Black Arrested for 1984 Murder-Rape of 74-Year-Old White Woman

Diane Kolman recently realized she would turn 73 this year — the same age at which her aunt, Elma Kolman, was raped and strangled in a vacant Old Jefferson lot in 1984.

For decades, authorities could not identify a suspect, though she kept in touch with Jefferson Parish Sheriff’s Office detectives who periodically updated her on the case long after the murder investigation had gone cold. The approach of her own 73rd birthday seemed to give her a new perspective on her aunt’s violent, mysterious end.

“The closer I got to being her age, I just felt like she didn’t want to go. I wouldn’t want to go,” Diane Kolman said.

Then, after years of hoping, Elma Kolman’s relatives finally received word this week that authorities had arrested a suspect in her death. The Sheriff’s Office on Wednesday (Jan. 20) booked Donnie London, 60, with first-degree murder, said Col. John Fortunato, spokesman for the department.

Through DNA testing, detectives identified London as a suspect in the April 7, 1984, killing. London, a bed-ridden resident at a Plaquemine, La., nursing home, was taken to the Jefferson Parish Correctional Center in Gretna by ambulance. He confessed to the crime, according to authorities.

“It’s long overdue,” Diane Kolman said. “We’re just thrilled because of the development. It’s been 31 years, and we’re just amazed that DNA was found, and they came up with a suspect.”

Mysterious death

Elma Kolman was born and raised on Birch Street in New Orleans. She spent 40 years teaching elementary-age children with the New Orleans Public School System before she retired in 1970s, her niece said.

Elma Kolman never married, instead dedicating herself to her young students and the care of her elderly parents. The family eventually moved to the 900 block of Monticello to a single story home, just a stone’s throw from the Orleans Parish line.

By the early 1980s, she lived there alone following the deaths of her parents, Diane Kolman said. Residents on Monticello, many of them women also living alone, looked after one another. It was a neighbor who noticed Elma Kolman missing and reported it to the Sheriff’s Office April 6, 1984. No one had spoken with her since two nights earlier.
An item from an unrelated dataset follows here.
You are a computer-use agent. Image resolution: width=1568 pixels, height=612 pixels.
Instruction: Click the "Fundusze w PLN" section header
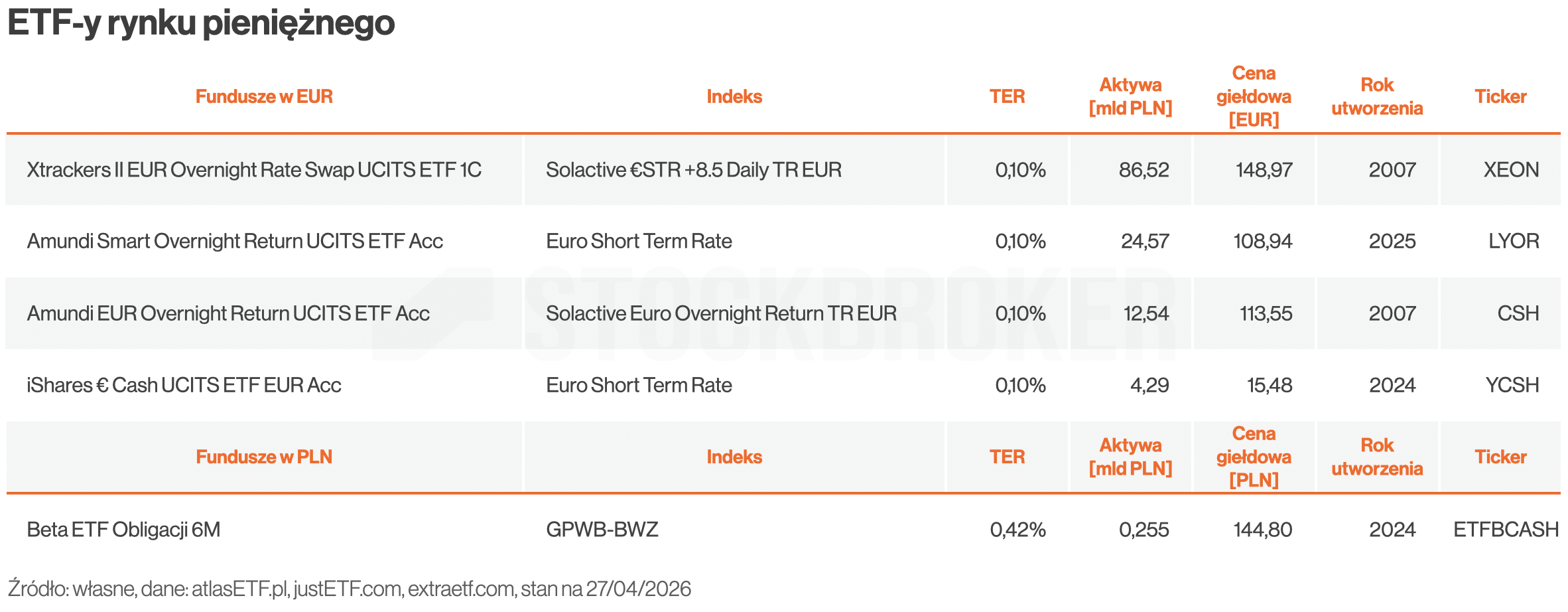[x=264, y=457]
“She had a date with a friend to have lunch, and they couldn’t contact her,” Diane Kolman recalled.

A passerby found Elma Kolman’s fully-clothed body in a vacant lot in the 300 block of Monticello Avenue on April 7, 1984. A cord from the hood of her jacket had been wrapped around her neck.

An autopsy determined she had been sexually assaulted and strangled. She’d also suffered “traumatic injuries” in the attack, Fortunato said.

Detectives had no leads in the case, frightening residents who vowed to move out of the neighborhood. The investigation eventually stalled, frustrating the Kolman family and friends.

DNA discovery

Thirty-one years later, the case picked up steam when the Sheriff’s Office’s periodic cold case review identified a suspect. Crime lab technicians who analyzed evidence collected in the case developed a DNA genetic profile, Fortunato said.

The lab then matched the profile to one on file for Donnie London in the Combined DNA Index System (CODIS), the FBI’s national criminal DNA database.

Capt. Dennis Thornton determined that around the time of the murder, London lived at 1237 General Ogden St., New Orleans, about two blocks from the vacant lot where Elma Kolman’s body had been found, Fortunato said.

Thornton tracked London down to a nursing home in Plaquemine, La., where an unidentified illness had left him bedridden, according to authorities.

Thornton and Sgt. Jeffery Rodrigue paid a visit to the nursing home on Wednesday to interview London, who admitted his role in Elma Kolman’s death, Fortunato said. London told investigators he spotted her walking near the lot on Monticello and intended to rob her. But when she resisted, he raped and killed her, Fortunato said.

Diane Kolman commended the Sheriff’s Office detectives and the crime lab technicians who helped bring her aunt justice.

“They did a fantastic job. It was just amazing,” Diane Kolman said. “We were always hopeful because you want some kind of closure.”

London has a lengthy criminal history with convictions in St. Charles Parish for illegal possession of stolen property, possession of cocaine and simple burglary, according to Pam Laborde, spokeswoman for the state Department of Corrections.

In 1997, he was arrested and booked with attempted murder and aggravated burglary after authorities say he broke into his then 38-year-old ex-girlfriend’s Luling home and beat her with a baseball bat. The woman was hospitalized and received more than 200 stitches in her head, authorities reported.

London pleaded guilty to aggravated battery in 1998 and was sentenced to 10 years in prison, according to court records.

He was being held Thursday night without bond at the Jefferson Parish Correctional Center on the new murder charge.